■ **Provided records**
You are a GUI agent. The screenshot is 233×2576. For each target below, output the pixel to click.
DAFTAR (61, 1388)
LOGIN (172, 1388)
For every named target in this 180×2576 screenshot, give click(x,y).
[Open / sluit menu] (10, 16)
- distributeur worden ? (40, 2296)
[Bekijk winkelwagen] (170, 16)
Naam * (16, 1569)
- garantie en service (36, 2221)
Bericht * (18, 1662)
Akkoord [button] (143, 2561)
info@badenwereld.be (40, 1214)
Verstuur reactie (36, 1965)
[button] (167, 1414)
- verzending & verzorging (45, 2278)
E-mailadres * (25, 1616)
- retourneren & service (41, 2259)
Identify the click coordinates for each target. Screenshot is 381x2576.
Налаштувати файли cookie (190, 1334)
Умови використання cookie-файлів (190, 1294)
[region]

■ **Goal of the exercise**
If a line in the records above contains the word "each", count it, then give the total and nothing else.

■ **Written answer**
2